EXERCISE INSTRUCTIONS
Output the entries exactly. Start at the first line, finish with the line containing "Task: Click the (15.9) odds value", and omit the pictures.

........

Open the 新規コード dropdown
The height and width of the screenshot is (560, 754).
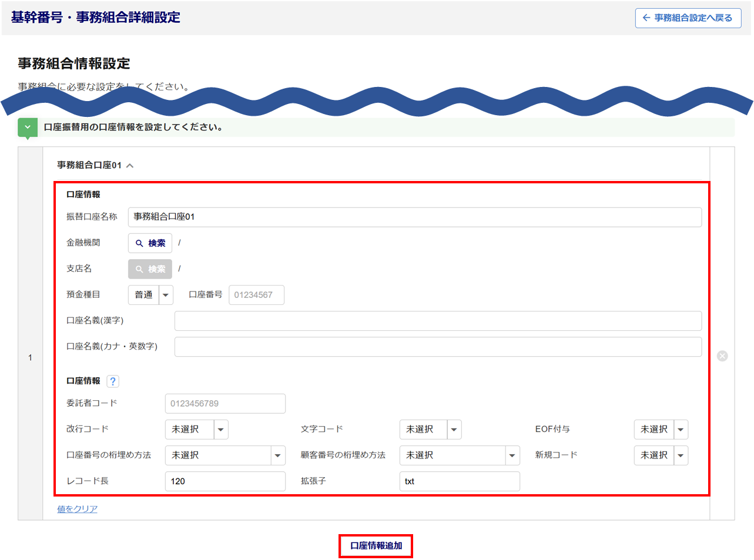(x=661, y=455)
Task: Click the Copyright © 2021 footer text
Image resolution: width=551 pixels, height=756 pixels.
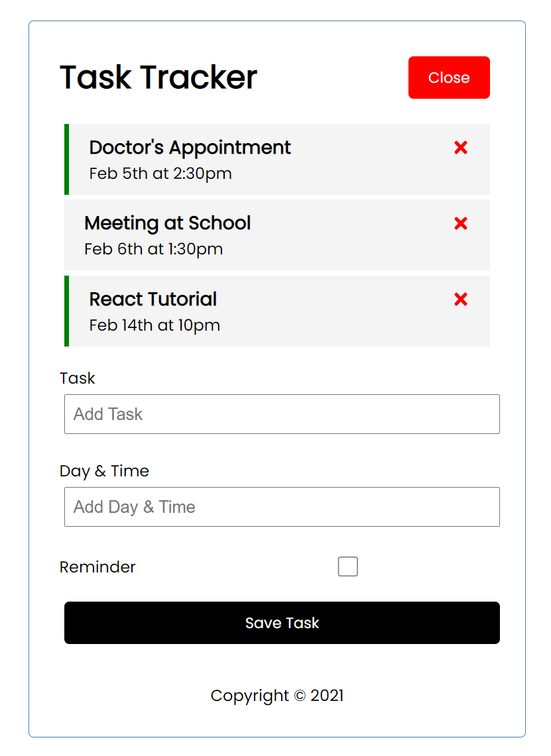Action: 277,696
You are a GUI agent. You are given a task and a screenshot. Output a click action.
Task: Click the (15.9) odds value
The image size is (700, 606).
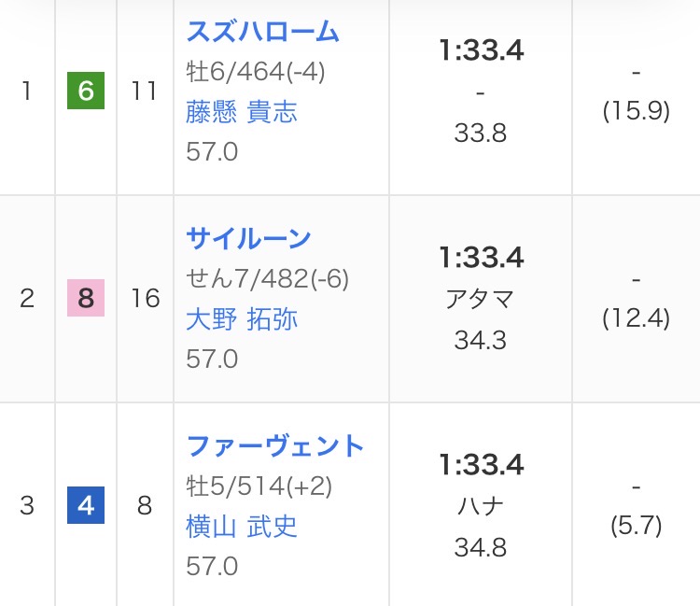click(x=637, y=112)
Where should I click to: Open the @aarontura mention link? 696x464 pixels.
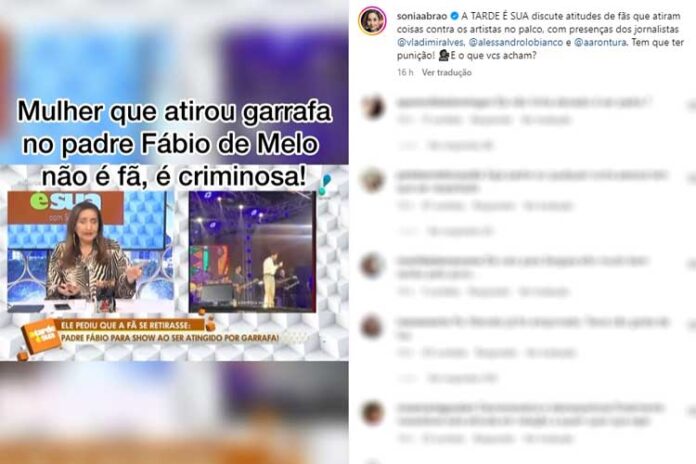pos(600,43)
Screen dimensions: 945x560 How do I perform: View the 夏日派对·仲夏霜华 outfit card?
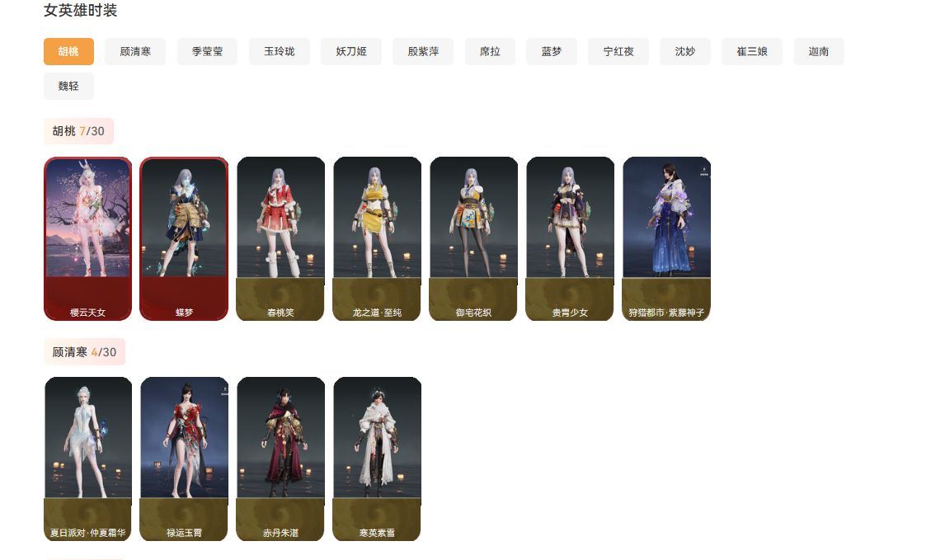(88, 459)
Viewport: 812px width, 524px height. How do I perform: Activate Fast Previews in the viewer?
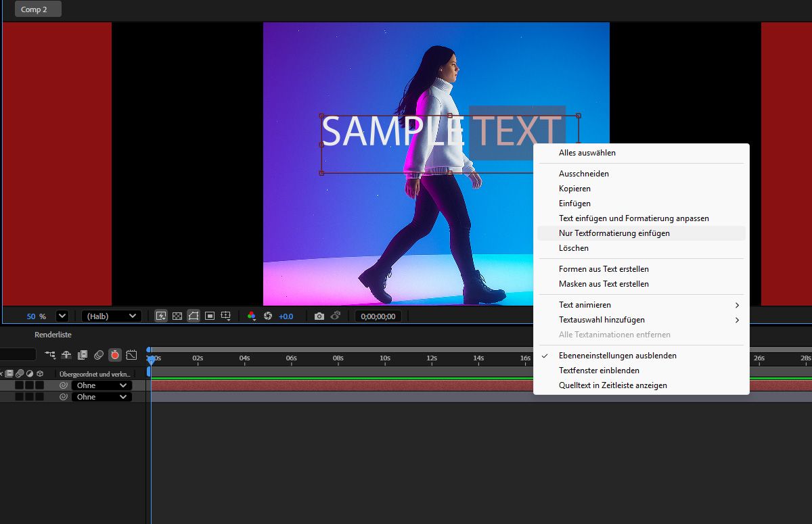point(160,316)
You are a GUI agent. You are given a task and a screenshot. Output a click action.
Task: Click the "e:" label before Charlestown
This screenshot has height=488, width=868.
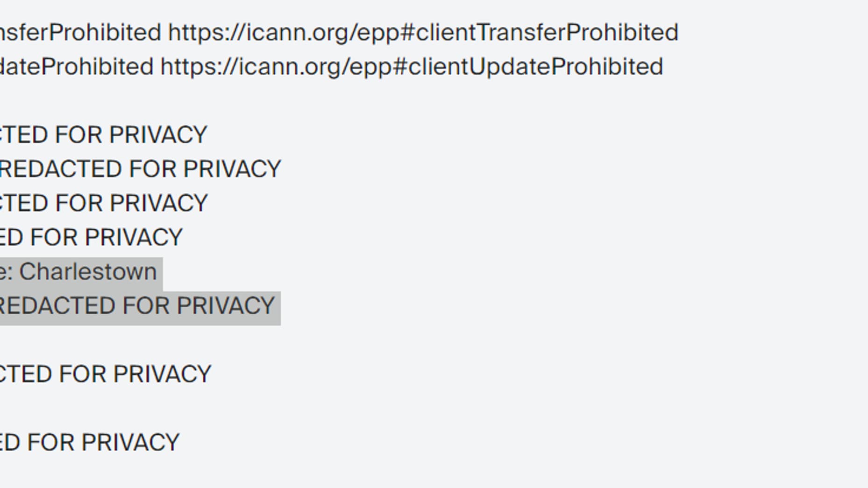7,272
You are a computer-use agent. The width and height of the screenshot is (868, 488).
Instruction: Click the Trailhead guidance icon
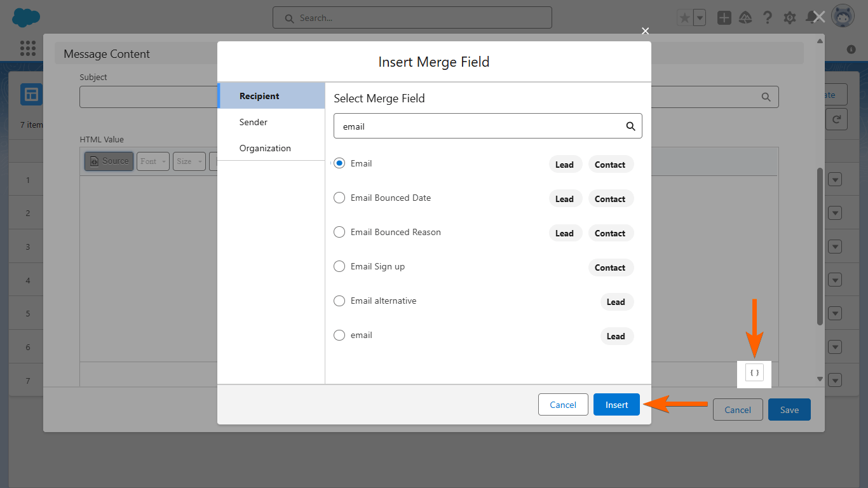[746, 18]
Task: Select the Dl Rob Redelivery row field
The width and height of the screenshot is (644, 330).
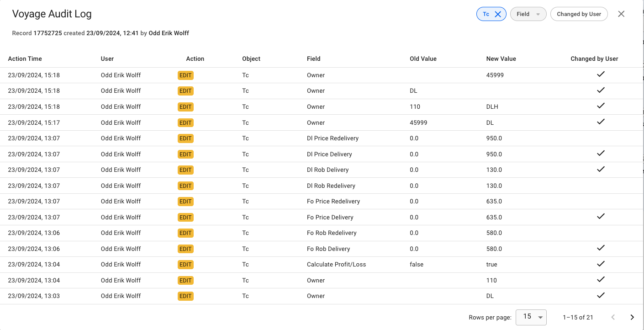Action: pos(331,186)
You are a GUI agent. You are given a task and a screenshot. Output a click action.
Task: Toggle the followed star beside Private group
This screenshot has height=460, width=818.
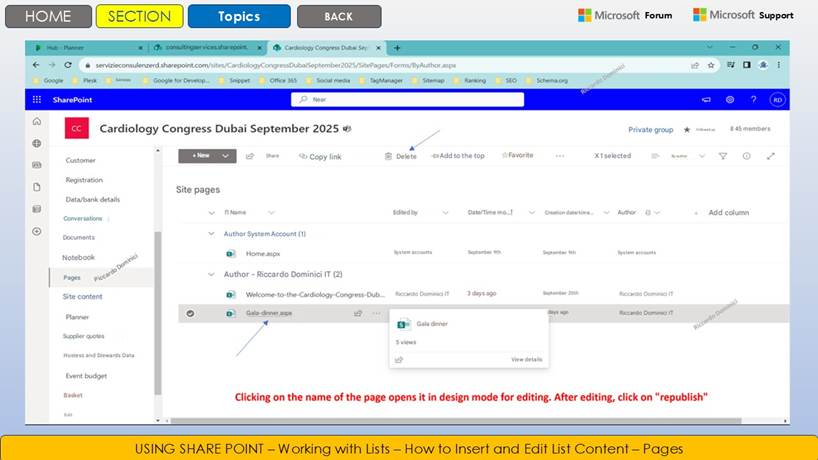(x=686, y=129)
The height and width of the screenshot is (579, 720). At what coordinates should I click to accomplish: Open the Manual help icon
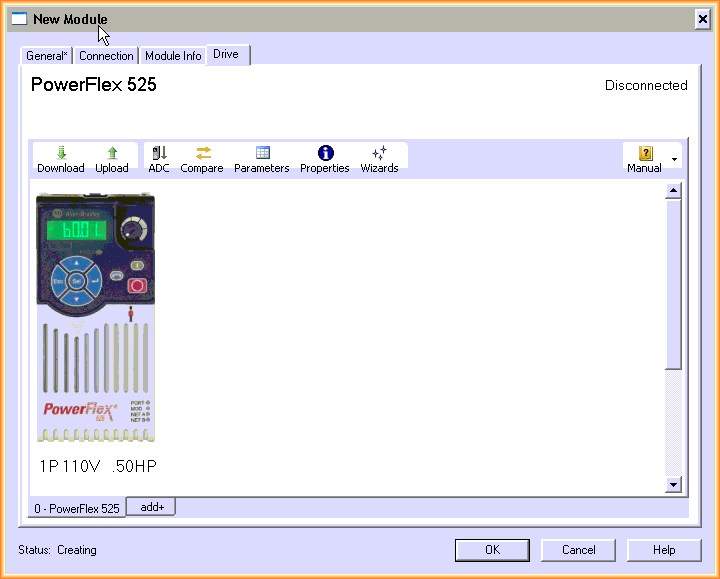tap(645, 154)
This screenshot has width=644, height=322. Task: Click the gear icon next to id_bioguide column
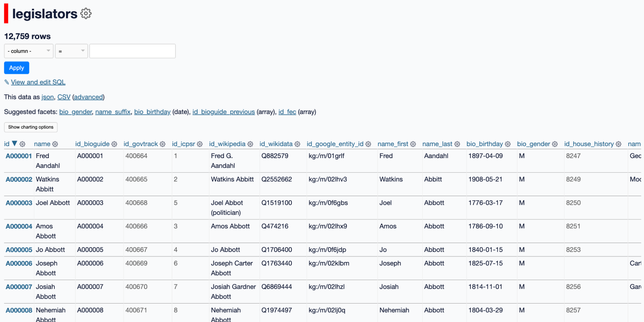point(114,144)
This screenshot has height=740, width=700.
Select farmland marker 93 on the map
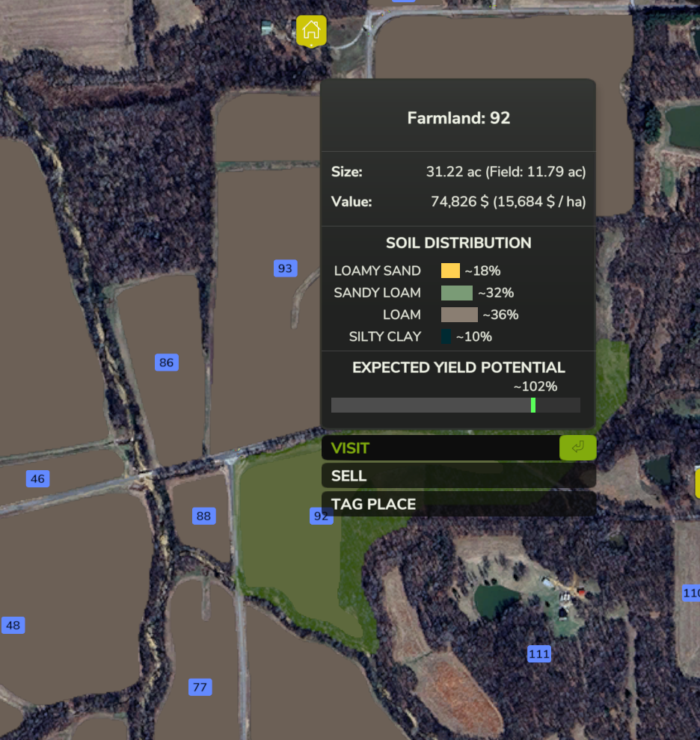(x=285, y=268)
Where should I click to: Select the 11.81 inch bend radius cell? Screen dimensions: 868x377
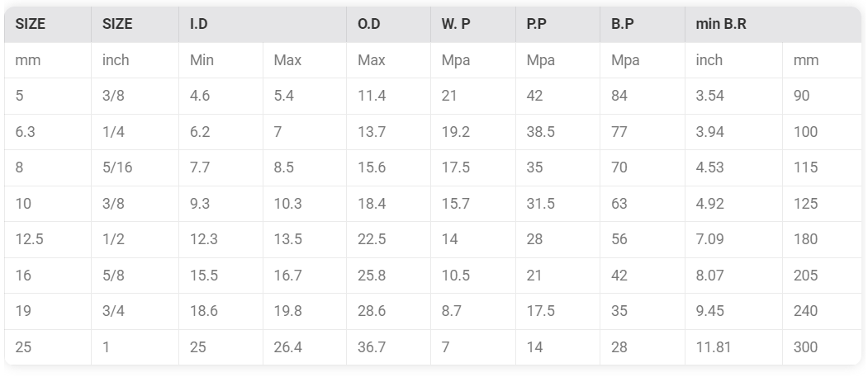click(x=733, y=347)
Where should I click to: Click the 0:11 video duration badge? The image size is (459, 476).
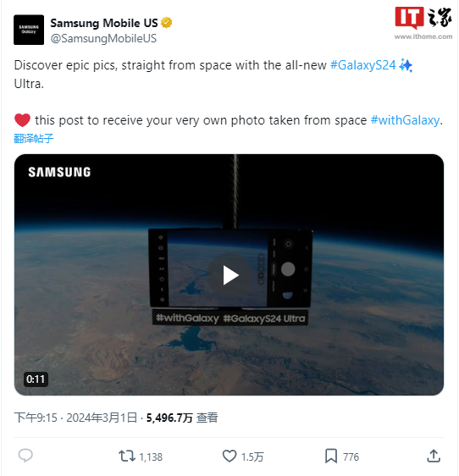click(36, 379)
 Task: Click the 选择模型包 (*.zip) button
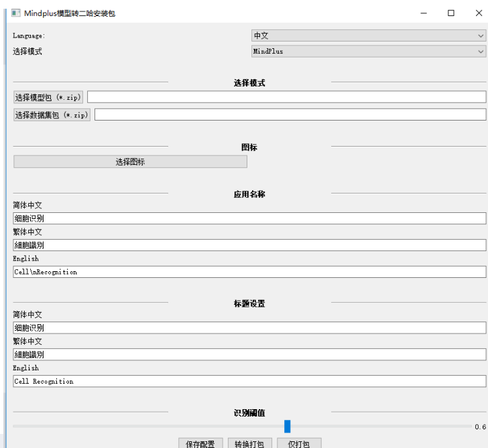[x=48, y=97]
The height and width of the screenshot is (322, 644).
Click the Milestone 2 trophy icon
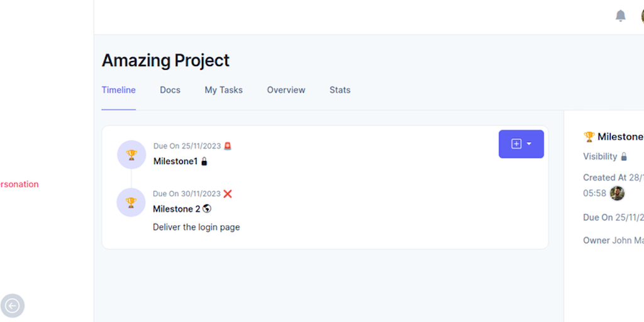point(131,203)
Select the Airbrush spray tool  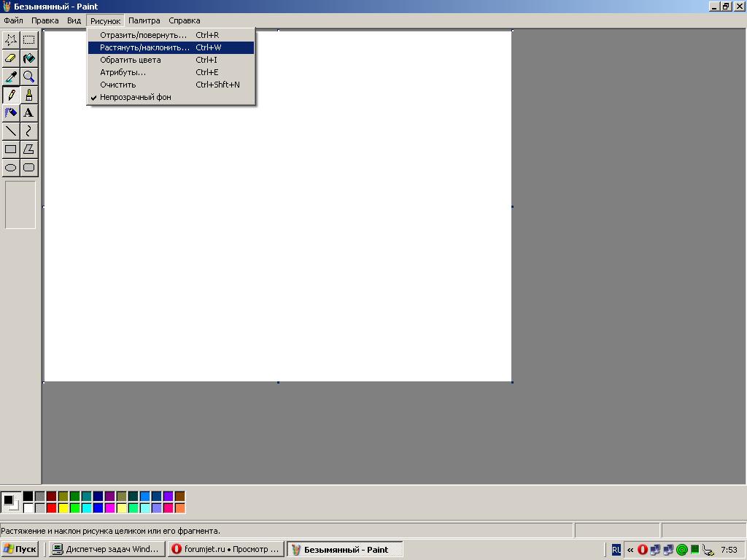pyautogui.click(x=11, y=113)
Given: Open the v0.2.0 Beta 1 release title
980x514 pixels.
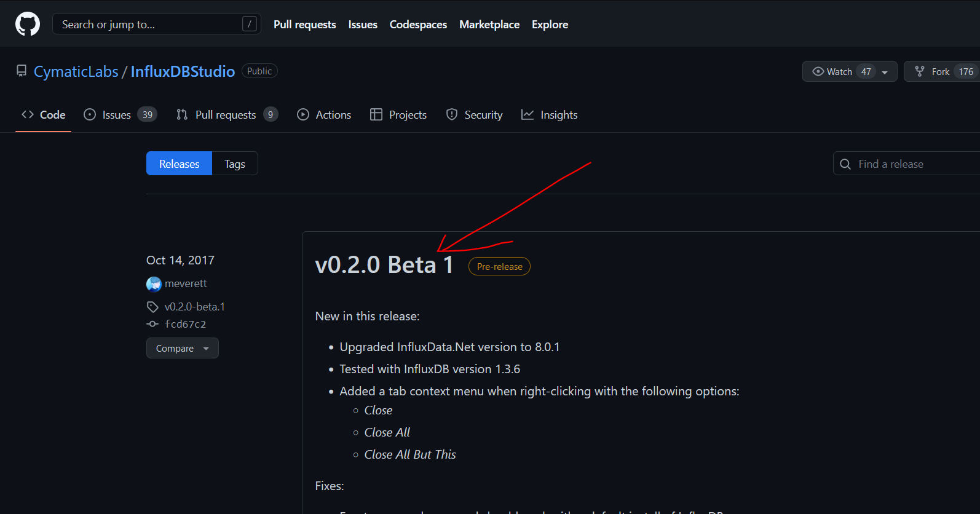Looking at the screenshot, I should click(384, 265).
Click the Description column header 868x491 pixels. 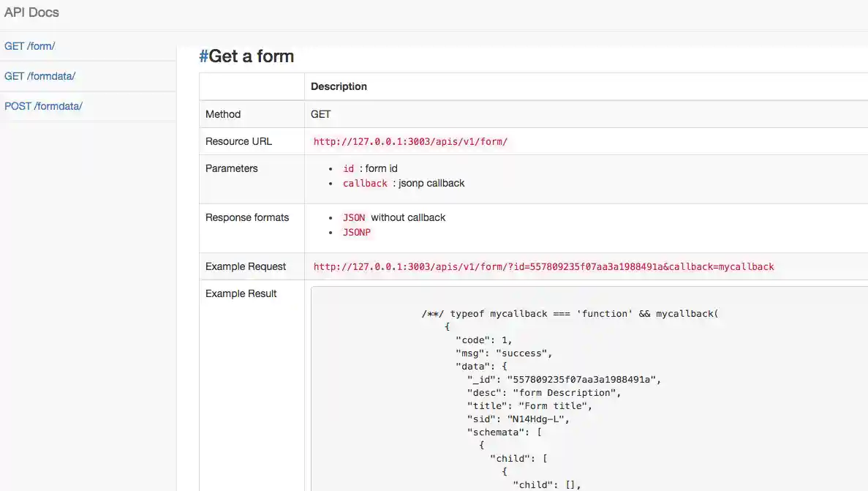[x=339, y=86]
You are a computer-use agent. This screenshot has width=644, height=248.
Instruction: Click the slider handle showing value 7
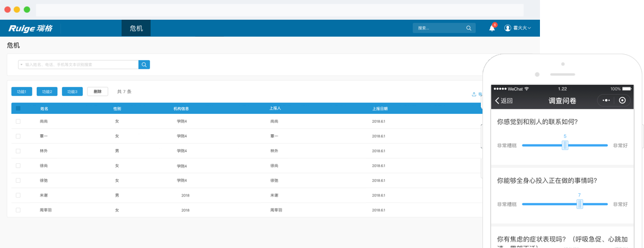(579, 204)
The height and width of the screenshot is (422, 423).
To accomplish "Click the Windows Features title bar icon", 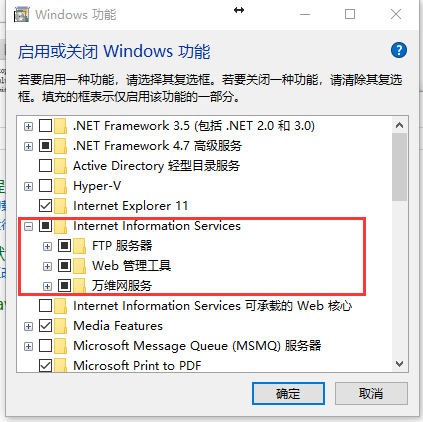I will click(21, 15).
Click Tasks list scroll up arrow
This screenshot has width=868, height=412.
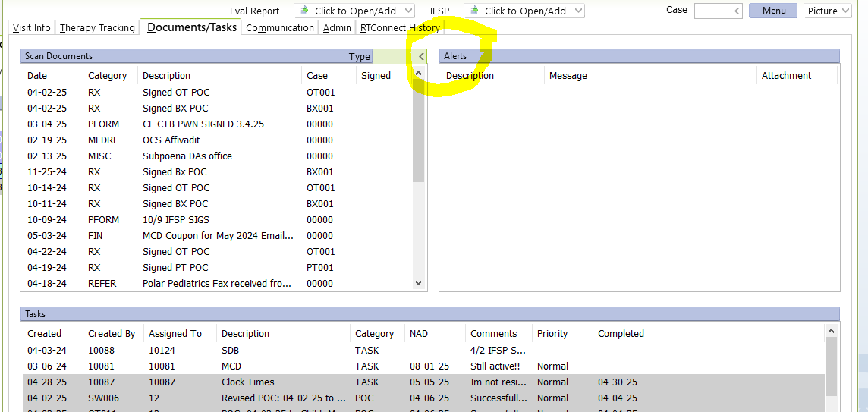pyautogui.click(x=832, y=331)
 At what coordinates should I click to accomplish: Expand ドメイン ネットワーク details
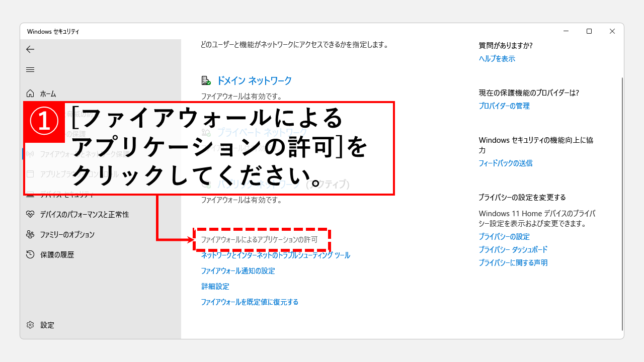point(254,80)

........

REPLY TO THE TASK
Open the 新規コード dropdown
The height and width of the screenshot is (560, 754).
(x=661, y=455)
Task: Click the Copyright © 2021 footer text
Image resolution: width=551 pixels, height=756 pixels.
Action: 277,696
You are a GUI agent. You are given a task and a screenshot. Output a click action.
Task: Click the (15.9) odds value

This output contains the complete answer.